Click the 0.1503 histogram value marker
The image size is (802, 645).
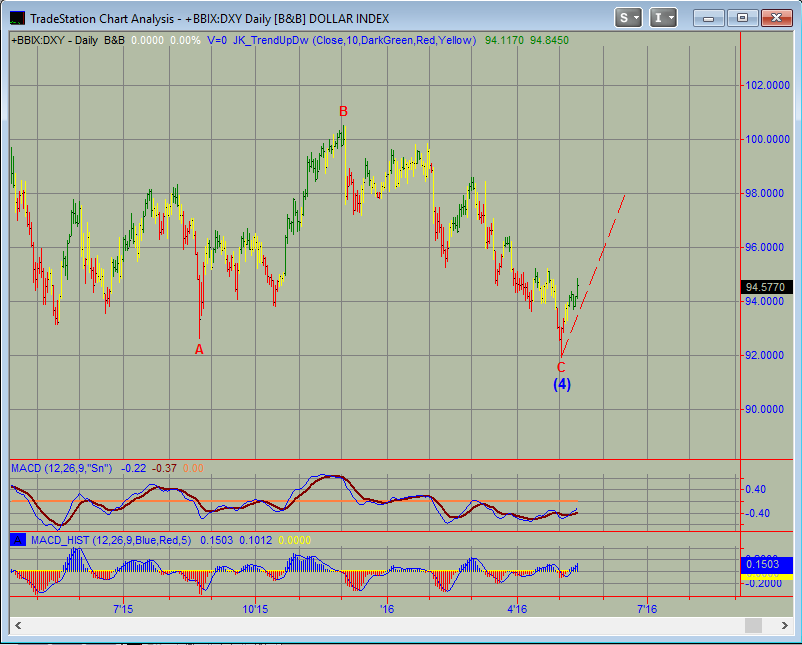coord(765,564)
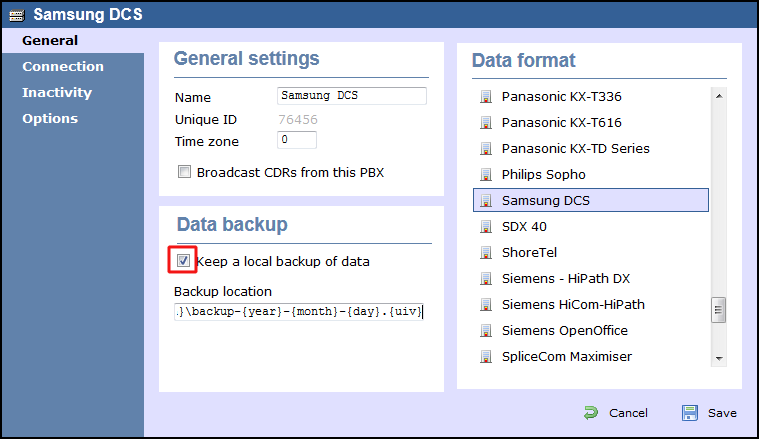The height and width of the screenshot is (439, 759).
Task: Choose Panasonic KX-TD Series format
Action: click(x=575, y=149)
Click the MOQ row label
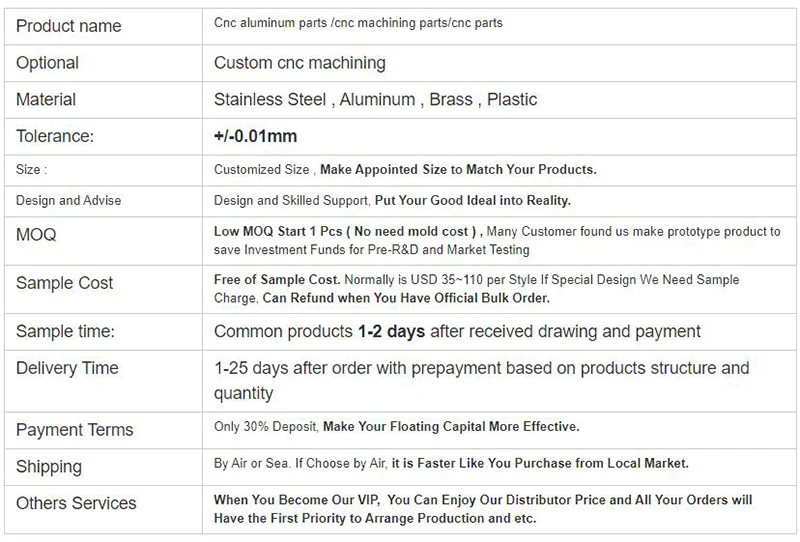The width and height of the screenshot is (800, 542). 36,235
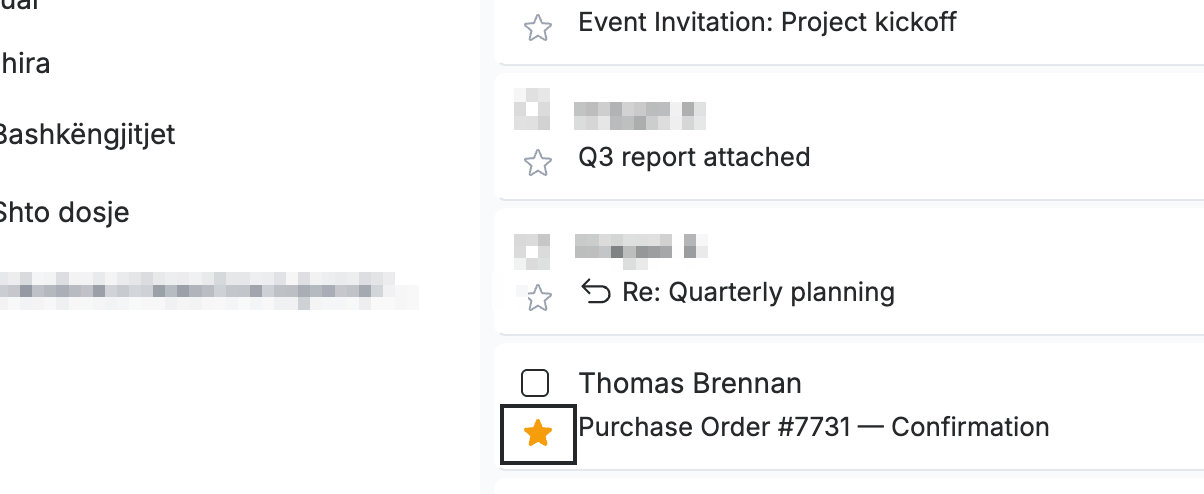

○ ○ ○ ○ ○

- _What is needed_
The copy you output must match the entries above exactly, except that it has no pictures.

- _Solution for this task_
Click the 0.1503 histogram value marker
The image size is (802, 645).
coord(765,564)
The height and width of the screenshot is (439, 759).
Task: Choose Panasonic KX-TD Series format
Action: click(x=575, y=149)
Click the MOQ row label
The width and height of the screenshot is (800, 542). 36,235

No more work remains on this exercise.